Este texto es un fragmento de

Historias de camisetas

Adrián Morales Gracia

Conforme los minutos de juego avanzaban, yo empezaba a sentir calor y más calor. En esa grada no cabía un alfiler y, junto a los botes, los cánticos y mis «compañeros de grada», la sensación térmica comenzaba a ascender ostensiblemente, así que no tardé en despojarme del chubasquero y remangarme la sudadera. Inmediatamente noté como las miradas se cernían sobre mí y, como era de esperar, no tardó en llegar la primera pregunta. Un señor de avanzada edad y con una gorra llena de infinidad de pins, situado justo detrás de mí, me preguntó por la procedencia de aquella extraña camiseta tan similar a la suya. Mientras intentaba explicarle la historia como buenamente pude y supe, la grada rugió. ¡El Aachen había logrado marcar! No me percaté del tanto marcado por el delantero Sergiu Radu. Afortunadamente, los videomarcadores mostraban las repeticiones, algo poco o nada común en nuestro país. Con un escorzo a medio camino entre una tijera y una chilena, el futbolista rumano ponía las tablas en el marcador antes del descanso.
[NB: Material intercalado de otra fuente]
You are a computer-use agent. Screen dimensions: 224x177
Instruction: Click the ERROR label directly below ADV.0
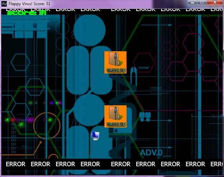coord(146,164)
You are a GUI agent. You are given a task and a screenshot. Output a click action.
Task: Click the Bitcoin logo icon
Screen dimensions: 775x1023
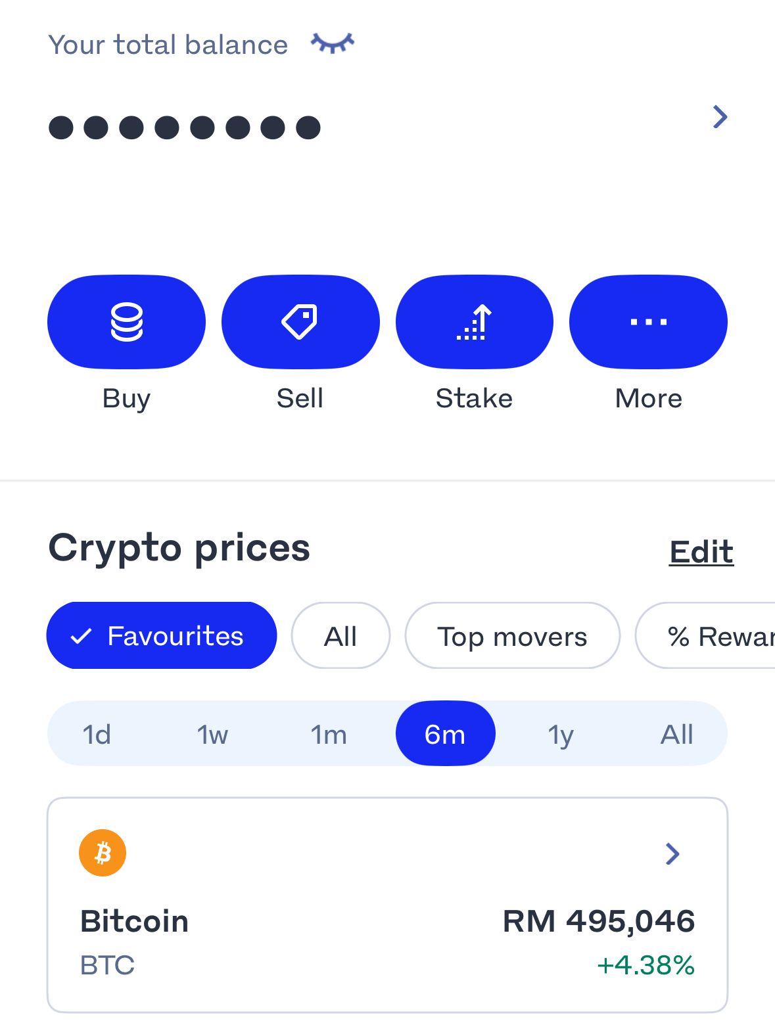(103, 853)
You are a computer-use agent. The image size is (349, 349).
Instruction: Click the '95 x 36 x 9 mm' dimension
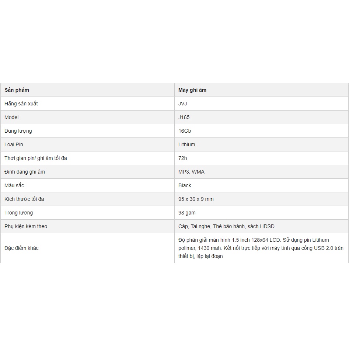coord(196,199)
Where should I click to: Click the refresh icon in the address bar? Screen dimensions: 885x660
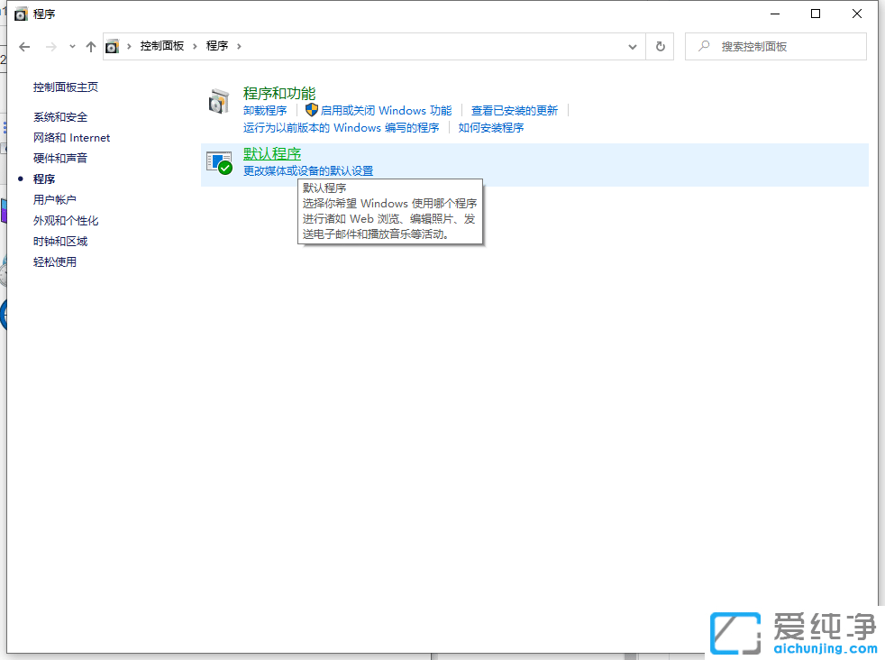pos(661,46)
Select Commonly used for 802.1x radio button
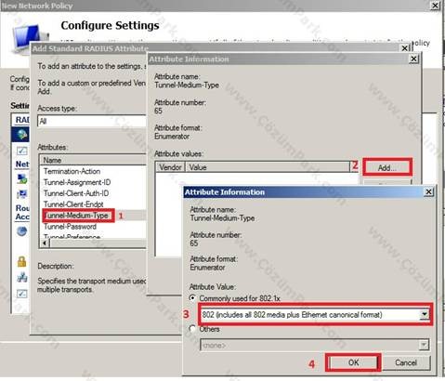This screenshot has width=445, height=381. pyautogui.click(x=192, y=298)
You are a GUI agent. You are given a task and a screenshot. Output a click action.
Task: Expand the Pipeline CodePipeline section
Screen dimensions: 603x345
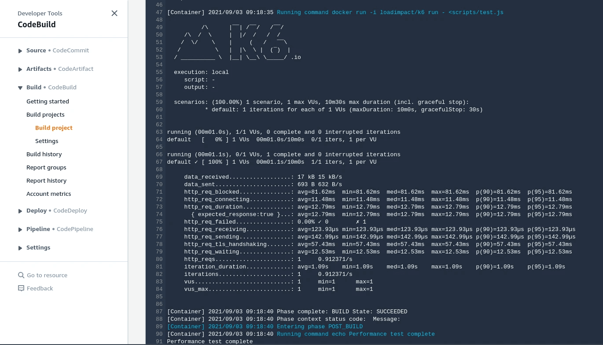coord(20,229)
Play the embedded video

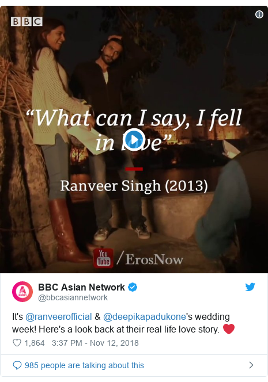click(x=134, y=140)
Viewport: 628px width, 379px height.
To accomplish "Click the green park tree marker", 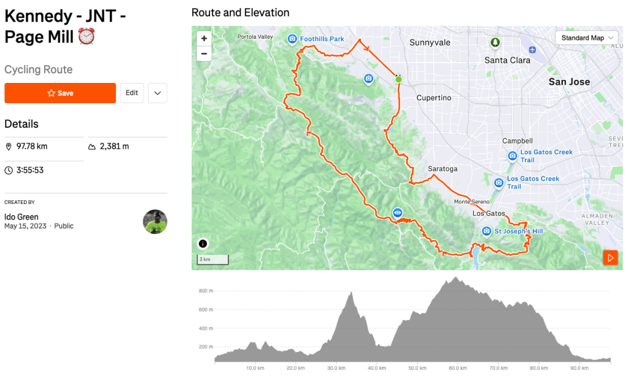I will coord(495,42).
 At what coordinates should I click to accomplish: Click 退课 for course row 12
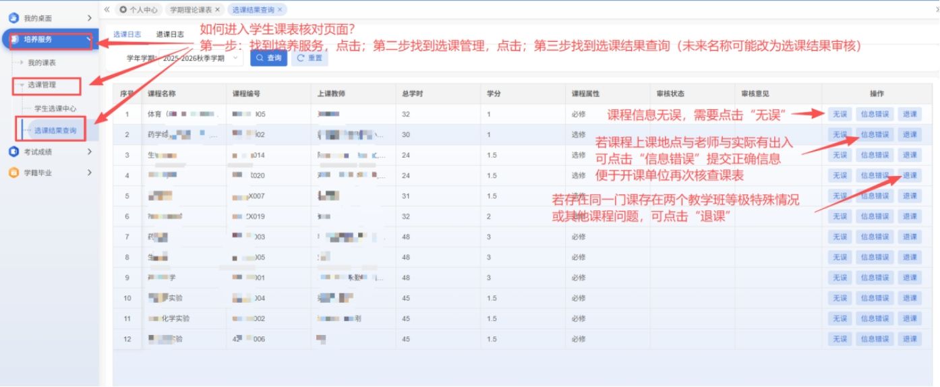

El anciano parecía bastante interesado por mi persona y en los quince minutos de pausa entre las dos partes no dejó de hablar conmigo bajo la atenta mirada de otros seguidores que identifiqué como familiares del señor. En la medida que mis vocablos alemanes me permitían interactuar con aquel peculiar anciano, siempre me refería al equipo como «el Aachen», como lo había hecho hasta entonces. Él, muy amablemente, me corrigió diciéndome que ellos no eran «el Aachen», sino «el Alemannia». Supongo que después se explayó nuevamente indicándome el porqué, pero yo capté tan solo palabras sueltas que no me permitieron siquiera montarme mi propia película, como había hecho otras veces.

El partido se reanudó y, ya mediada la segunda mitad, los visitantes volvieron a marcar. Unos minutos después, uno de nuestros jugadores consiguió igualar de nuevo el choque y llevó el éxtasis a la grada. Para entonces ya me veía como uno más entre la masa de aficionados, e incluso me sentía con la valentía de discutir decisiones arbitrales y me enfadaba notoriamente con cada ocasión errada. Lo celebré con una efusividad tremenda y entre tanta alegría me sentí muy sucio. Estaba cometiendo una infidelidad en toda regla a mi equipo de toda la vida y lo peor es que disfrutaba con ella. Pero en el momento en el que más traidor me sentía y, por otro lado, más euforia mostraba, alguien me tocó la espalda y me ofreció chocar la mano. Era aquel anciano, cuyo rostro inundaba una sonrisa. Fruto de la pasión del momento incluso le di un abrazo entusiasta con el cual casi le parto en dos. Sus compañeros o familiares en la grada también quisieron chocarme la mano. Supongo que les parecía gracioso que un extranjero estuviera junto a ellos y mostrara tanta pasión y fervor con los goles de su equipo.

El encuentro terminó con empate a dos y los jugadores saludaron a una hinchada que no paraba de cantar. El Alemannia llevaba dos victorias nada más, pero el ambiente que allí se respiraba bien se asemejaba al de una noche mágica de Copa de Europa. Mientras algunos aficionados abandonaban el estadio, yo me quedé en la grada. Miraba nostálgico el césped mientras un sentimiento de bonanza me recorría el cuerpo de arriba abajo. Estaba enamorado y no podía negarlo. Dos partidos pero, sobre todo, una afición, habían llenado mi corazón, nostálgico de no poder presenciar las mieles de mi equipo.